Hangzhou lectures on eigenfunctions of the Laplacian - 188

Based on lectures given at Zhejiang University in Hangzhou, China, and Johns Hopkins University, this book introduces eigenfunctions on Riemannian manifolds.

Christopher Sogge gives a proof of the sharp Weyl formula for the distribution of eigenvalues of Laplace-Beltrami operators, as well as an improved version of the Weyl formula, the Duistermaat-Guillemin theorem under natural assumptions on the geodesic flow.

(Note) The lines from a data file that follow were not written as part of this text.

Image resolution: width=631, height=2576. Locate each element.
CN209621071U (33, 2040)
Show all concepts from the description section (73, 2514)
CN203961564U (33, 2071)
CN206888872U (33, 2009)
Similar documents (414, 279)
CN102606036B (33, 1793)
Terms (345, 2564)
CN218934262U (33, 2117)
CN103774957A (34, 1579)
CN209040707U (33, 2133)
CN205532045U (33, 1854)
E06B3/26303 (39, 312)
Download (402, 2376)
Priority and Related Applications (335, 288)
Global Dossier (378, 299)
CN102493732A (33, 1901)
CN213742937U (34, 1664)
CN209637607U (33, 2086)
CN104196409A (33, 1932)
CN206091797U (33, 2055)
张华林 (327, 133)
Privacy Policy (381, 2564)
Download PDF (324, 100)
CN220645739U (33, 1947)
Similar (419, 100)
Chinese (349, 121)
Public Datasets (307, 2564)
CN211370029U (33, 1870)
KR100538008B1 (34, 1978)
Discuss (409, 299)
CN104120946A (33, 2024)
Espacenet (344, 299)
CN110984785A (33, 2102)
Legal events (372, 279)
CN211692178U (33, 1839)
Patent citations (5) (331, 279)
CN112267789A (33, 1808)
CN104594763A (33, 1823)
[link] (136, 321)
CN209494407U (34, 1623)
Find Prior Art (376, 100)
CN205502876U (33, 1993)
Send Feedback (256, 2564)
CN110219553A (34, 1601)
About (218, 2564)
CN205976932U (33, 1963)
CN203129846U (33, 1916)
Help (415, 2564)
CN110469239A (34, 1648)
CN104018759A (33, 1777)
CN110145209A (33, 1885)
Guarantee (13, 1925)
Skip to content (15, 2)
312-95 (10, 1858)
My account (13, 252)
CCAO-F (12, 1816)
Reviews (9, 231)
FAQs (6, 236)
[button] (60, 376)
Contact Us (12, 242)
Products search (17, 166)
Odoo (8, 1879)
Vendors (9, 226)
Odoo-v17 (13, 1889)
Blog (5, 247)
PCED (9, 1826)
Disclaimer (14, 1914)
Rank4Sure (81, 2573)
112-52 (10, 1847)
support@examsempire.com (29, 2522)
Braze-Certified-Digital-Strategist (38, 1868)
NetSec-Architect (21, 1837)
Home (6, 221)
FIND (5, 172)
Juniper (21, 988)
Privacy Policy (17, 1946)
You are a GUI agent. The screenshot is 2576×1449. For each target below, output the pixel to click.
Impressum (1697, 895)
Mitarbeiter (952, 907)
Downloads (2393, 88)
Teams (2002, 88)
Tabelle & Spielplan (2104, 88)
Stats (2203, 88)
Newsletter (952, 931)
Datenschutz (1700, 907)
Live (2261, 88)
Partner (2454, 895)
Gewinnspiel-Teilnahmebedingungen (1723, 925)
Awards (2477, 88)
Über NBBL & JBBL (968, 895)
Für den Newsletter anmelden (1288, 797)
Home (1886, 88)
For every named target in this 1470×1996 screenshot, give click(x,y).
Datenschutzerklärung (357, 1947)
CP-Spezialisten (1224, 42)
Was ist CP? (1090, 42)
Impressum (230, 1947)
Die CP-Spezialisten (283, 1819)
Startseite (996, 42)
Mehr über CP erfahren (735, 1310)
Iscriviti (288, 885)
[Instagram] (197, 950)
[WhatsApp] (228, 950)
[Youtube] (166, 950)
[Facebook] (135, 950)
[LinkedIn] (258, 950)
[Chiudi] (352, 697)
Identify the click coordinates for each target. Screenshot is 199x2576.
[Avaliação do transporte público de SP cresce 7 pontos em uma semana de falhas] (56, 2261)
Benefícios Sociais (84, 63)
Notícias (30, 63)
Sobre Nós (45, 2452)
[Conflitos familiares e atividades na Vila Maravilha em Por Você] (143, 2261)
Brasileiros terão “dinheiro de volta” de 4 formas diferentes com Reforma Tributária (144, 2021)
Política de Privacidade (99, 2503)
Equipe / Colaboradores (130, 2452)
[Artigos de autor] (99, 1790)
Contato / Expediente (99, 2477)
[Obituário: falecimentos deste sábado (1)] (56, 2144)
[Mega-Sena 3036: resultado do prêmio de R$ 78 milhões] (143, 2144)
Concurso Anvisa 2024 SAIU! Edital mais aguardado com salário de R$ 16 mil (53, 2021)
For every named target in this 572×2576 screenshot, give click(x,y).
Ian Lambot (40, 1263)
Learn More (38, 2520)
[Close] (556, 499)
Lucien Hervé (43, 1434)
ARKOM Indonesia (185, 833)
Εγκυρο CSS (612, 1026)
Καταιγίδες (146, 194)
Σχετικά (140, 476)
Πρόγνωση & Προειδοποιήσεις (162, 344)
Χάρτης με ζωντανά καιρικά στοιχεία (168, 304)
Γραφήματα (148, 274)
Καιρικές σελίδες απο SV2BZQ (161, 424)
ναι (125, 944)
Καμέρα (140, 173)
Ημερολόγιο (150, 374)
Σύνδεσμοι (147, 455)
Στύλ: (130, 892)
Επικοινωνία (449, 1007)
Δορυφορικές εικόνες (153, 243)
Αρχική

Sogge shows that there is quantum ergodicity of eigenfunctions if the geodesic flow is ergodic.Sogge begins with a treatment of the Hadamard parametrix before proving the first main result, the sharp Weyl formula.

He avoids the use of Tauberian estimates and instead relies on sup-norm estimates for eigenfunctions.

The author also gives a rapid introduction to the stationary phase and the basics of the theory of pseudodifferential operators and microlocal analysis.

These are used to prove the Duistermaat-Guillemin theorem.

Turning to the related topic of quantum ergodicity, Sogge demonstrates that if the long-term geodesic flow is uniformly distributed, most eigenfunctions exhibit a similar behavior, in the sense that their mass becomes equidistributed as their frequencies go to infinity.